Economie

L’impôt sur la fortune va-t-il fragiliser l’économie tunisienne ?

L’économiste et universitaire Ridha Chkandali a exprimé, ce dimanche 2 novembre, de vives réserves concernant l’introduction d’un impôt sur la fortune dans le projet de loi de finances 2026. Lors d’une rencontre avec des députés, l’expert a qualifié cette mesure de « dangereuse », estimant qu’elle pourrait fragiliser l’économie nationale plutôt que de la consolider.

Une mesure jugée « contre-productive »

Pour le professeur Chkandali, cet impôt serait « inadapté au contexte national » et présenterait des effets pervers significatifs.

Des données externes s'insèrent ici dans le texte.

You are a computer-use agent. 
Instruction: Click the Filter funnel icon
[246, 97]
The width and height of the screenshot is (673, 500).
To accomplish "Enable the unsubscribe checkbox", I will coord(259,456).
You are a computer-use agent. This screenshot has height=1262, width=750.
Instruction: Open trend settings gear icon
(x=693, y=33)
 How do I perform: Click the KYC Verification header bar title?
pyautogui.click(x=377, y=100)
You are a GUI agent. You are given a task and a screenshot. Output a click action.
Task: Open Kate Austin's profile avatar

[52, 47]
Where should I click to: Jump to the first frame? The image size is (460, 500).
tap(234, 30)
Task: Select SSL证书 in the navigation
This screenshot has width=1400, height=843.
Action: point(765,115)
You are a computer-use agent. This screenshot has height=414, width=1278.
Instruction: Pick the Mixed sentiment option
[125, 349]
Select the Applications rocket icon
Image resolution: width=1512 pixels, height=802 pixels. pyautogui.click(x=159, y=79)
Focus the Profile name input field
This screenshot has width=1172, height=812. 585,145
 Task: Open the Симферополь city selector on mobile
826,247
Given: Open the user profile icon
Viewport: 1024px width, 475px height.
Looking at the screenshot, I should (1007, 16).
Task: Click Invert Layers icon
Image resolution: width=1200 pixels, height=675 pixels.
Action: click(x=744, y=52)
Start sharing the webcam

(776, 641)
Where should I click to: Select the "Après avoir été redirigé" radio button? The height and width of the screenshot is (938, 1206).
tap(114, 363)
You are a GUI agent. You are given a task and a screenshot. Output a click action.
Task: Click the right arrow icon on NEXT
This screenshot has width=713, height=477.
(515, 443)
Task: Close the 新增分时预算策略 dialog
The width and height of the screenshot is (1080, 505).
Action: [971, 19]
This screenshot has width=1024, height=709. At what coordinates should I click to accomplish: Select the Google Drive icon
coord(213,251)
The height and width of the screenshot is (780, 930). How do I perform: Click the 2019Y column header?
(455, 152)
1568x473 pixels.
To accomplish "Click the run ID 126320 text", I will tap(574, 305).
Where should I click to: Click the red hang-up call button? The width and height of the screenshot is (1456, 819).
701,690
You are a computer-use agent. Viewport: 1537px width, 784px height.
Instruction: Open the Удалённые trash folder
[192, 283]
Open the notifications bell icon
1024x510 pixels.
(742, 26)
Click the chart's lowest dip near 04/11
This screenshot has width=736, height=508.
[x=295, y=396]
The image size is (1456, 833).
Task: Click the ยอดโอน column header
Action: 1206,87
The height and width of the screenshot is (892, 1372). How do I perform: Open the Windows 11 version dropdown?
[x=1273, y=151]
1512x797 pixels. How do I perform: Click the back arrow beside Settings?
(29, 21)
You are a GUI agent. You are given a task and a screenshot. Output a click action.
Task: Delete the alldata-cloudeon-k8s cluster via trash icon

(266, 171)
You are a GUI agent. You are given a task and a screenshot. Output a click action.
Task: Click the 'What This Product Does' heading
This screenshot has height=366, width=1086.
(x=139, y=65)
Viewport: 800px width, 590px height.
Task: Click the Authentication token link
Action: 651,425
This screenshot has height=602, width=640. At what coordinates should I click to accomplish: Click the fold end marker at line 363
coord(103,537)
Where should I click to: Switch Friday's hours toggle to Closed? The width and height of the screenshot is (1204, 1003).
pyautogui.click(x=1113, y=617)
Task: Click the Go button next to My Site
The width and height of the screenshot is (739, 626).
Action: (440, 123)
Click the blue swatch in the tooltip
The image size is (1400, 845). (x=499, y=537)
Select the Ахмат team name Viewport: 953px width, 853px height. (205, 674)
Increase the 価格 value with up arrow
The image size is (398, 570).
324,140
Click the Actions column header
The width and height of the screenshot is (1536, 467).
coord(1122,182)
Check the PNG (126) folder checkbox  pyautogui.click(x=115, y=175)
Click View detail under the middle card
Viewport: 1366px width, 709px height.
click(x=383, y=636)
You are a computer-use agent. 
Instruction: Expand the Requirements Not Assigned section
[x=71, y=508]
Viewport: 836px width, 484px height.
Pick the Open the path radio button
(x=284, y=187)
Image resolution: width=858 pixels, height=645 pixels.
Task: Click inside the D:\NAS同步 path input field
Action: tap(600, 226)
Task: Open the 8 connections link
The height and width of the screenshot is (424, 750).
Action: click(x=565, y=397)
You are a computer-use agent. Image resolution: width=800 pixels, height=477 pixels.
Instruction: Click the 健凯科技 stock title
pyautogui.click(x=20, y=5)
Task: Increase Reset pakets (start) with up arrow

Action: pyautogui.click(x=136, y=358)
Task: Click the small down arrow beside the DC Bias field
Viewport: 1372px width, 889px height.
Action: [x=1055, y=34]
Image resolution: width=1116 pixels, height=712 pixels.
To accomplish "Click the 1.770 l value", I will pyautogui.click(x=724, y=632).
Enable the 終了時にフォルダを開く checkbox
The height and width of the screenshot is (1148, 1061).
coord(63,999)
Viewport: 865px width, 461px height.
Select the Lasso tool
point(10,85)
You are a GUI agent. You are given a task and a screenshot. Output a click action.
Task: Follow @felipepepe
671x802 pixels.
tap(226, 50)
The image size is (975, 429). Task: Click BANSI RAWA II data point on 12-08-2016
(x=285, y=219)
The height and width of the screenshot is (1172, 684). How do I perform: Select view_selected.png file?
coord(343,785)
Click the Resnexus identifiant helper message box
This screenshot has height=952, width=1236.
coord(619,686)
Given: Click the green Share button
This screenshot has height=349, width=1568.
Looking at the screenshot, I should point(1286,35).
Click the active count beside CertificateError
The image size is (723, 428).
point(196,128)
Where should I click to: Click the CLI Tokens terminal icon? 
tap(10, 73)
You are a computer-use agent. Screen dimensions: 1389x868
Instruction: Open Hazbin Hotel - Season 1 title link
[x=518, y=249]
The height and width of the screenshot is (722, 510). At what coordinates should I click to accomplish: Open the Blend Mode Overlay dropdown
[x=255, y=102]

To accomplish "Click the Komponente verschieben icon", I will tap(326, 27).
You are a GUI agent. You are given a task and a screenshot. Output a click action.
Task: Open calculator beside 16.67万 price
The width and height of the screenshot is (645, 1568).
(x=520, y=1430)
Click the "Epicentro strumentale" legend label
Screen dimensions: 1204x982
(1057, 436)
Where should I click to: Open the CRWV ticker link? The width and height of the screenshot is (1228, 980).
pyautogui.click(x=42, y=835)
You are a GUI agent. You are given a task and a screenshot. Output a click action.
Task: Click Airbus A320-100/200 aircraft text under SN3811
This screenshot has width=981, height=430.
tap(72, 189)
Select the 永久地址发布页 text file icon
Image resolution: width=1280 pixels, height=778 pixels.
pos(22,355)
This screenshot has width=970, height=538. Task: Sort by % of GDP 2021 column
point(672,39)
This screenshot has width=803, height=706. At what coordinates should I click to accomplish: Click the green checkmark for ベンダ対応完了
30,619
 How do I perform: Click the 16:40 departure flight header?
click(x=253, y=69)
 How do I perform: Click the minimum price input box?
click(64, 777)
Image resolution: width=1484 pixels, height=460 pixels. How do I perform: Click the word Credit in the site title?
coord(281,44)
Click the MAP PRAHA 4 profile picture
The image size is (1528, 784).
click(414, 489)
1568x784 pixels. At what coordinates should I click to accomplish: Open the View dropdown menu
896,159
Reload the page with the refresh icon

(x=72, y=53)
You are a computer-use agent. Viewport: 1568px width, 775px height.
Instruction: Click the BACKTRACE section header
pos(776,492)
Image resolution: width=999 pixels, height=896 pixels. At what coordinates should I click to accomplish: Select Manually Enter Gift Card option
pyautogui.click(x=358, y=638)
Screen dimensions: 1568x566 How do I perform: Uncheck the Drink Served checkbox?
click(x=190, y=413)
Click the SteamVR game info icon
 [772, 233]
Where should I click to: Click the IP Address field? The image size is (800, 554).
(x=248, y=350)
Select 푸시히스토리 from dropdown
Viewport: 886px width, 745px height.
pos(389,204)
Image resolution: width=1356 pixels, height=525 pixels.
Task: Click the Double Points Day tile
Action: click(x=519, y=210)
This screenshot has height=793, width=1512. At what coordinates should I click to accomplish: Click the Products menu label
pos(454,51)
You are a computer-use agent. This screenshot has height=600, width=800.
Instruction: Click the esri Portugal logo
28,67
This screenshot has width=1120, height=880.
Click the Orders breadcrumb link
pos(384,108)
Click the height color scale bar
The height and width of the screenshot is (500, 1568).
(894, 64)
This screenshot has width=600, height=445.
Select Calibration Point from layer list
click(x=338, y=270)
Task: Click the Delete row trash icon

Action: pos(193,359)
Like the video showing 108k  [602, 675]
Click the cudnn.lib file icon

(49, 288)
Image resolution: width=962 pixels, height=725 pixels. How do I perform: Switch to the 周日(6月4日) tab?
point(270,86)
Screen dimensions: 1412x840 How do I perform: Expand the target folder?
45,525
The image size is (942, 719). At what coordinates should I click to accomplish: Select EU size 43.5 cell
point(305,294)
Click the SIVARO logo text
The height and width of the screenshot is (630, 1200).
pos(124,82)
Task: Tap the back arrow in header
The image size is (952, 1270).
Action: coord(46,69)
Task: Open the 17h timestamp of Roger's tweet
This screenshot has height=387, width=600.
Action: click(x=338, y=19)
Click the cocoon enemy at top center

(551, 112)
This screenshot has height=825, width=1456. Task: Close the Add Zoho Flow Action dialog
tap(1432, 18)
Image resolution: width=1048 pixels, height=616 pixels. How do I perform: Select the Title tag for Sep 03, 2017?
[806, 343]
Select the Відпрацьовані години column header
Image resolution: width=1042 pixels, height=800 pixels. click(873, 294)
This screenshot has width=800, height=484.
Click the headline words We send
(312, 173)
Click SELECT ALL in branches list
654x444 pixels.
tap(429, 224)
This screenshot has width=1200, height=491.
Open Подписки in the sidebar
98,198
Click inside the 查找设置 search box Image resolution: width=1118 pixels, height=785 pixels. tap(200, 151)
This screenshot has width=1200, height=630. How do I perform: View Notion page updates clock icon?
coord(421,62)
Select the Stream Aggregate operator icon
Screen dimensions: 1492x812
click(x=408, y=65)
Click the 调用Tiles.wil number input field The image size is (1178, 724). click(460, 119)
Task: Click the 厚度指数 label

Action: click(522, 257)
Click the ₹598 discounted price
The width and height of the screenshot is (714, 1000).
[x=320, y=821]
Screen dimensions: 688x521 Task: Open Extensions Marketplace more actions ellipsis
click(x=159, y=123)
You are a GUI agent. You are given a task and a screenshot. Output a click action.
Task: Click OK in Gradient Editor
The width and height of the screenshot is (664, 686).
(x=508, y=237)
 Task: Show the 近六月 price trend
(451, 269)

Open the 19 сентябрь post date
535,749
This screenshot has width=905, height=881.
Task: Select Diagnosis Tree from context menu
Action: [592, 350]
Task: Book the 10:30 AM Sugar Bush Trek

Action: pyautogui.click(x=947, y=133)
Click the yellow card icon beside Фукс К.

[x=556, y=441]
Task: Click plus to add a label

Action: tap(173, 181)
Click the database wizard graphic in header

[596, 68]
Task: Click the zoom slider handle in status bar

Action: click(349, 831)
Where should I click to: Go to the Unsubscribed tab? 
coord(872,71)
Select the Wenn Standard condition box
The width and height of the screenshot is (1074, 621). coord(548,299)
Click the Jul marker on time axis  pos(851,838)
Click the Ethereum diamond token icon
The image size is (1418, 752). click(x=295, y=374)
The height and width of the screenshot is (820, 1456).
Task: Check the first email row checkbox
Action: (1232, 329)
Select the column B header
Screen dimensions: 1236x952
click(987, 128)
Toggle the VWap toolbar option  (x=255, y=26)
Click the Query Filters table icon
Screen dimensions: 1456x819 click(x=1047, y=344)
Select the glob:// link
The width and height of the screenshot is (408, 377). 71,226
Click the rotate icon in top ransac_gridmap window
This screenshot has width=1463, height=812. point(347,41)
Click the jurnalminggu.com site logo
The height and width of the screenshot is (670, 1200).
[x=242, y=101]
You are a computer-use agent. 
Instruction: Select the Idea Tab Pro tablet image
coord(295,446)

Il a mis en garde contre un risque de fragmentation des patrimoines, une stimulation de l’économie parallèle et une dissuasion des investisseurs, dans un contexte où la Tunisie a urgemment besoin de relancer sa production et d’instaurer un climat de confiance fiscale.

L’économiste a rappelé que plusieurs pays avaient finalement renoncé à cet impôt après en avoir constaté les conséquences négatives sur la structure des patrimoines et le système fiscal. « Cet impôt risque d’encourager la fragmentation des biens et de pousser les épargnants à transférer leurs capitaux vers l’économie parallèle », a-t-il souligné. Il craint notamment une amplification du secteur informel, déjà conforté par la nouvelle loi sur les chèques, en raison d’une augmentation des liquidités circulant hors des circuits bancaires.

Plaidoyer pour une fiscalité incitative et équitable

En alternative, Ridha Chkandali prône une réforme fiscale plus incitative et juste. Il recommande notamment l’instauration d’un taux d’imposition dégressif sur les bénéfices des entreprises. Selon lui, cette approche encouragerait une déclaration plus fidèle des profits, réduirait la fraude et permettrait in fine à l’État d’élargir son assiette fiscale tout en stimulant la croissance.

Conjoncture internationale favorable, mais fragilités internes

Sur le plan macroéconomique, l’universitaire anticipe une conjoncture internationale globalement porteuse pour 2026, avec une baisse attendue du prix du baril de pétrole sous les 55 dollars et celle du blé tendre sous les 250 dollars la tonne.

Cependant, il alerte sur les déséquilibres structurels de l’économie tunisienne. La croissance repose encore trop sur la consommation privée, tandis que l’investissement – qu’il soit public ou privé – et les exportations restent atones.

Pour y remédier, il préconise une loi de finances orientée vers le soutien au pouvoir d’achat, à l’agriculture, au tourisme et aux transferts des Tunisiens résidant à l’étranger. Une de ses propositions phares consiste à affecter une partie des emprunts directs de la Banque centrale à la STEG pour financer l’acquisition de panneaux photovoltaïques pour les ménages et les entreprises. Cette mesure, avance-t-il, permettrait de réduire les factures d’énergie, de freiner l’inflation et de renforcer la stabilité du dinar.

Des réformes symboliques et sociales nécessaires

Au-delà des mesures économiques, l’économiste a plaidé pour des réformes symboliques fortes. Il a ainsi appelé à la suppression du privilège de retraite anticipée pour les ministres, secrétaires d’État, chefs de gouvernement, gouverneurs et députés. « Servir la nation est une responsabilité, non une récompense », a-t-il affirmé, jugeant essentiel un alignement des régimes de retraite des responsables sur ceux des citoyens ordinaires pour rétablir la justice et soulager les caisses sociales.

Sur le front social, il a dénoncé la cherté des médicaments et la multiplication des fraps bancaires illégaux, appelant le Parlement à renforcer le contrôle sur la Banque centrale. Enfin, il a insisté sur la nécessité d’alléger progressivement la fiscalité pesant sur les pensions de retraite pour permettre aux aînés de vivre dignement.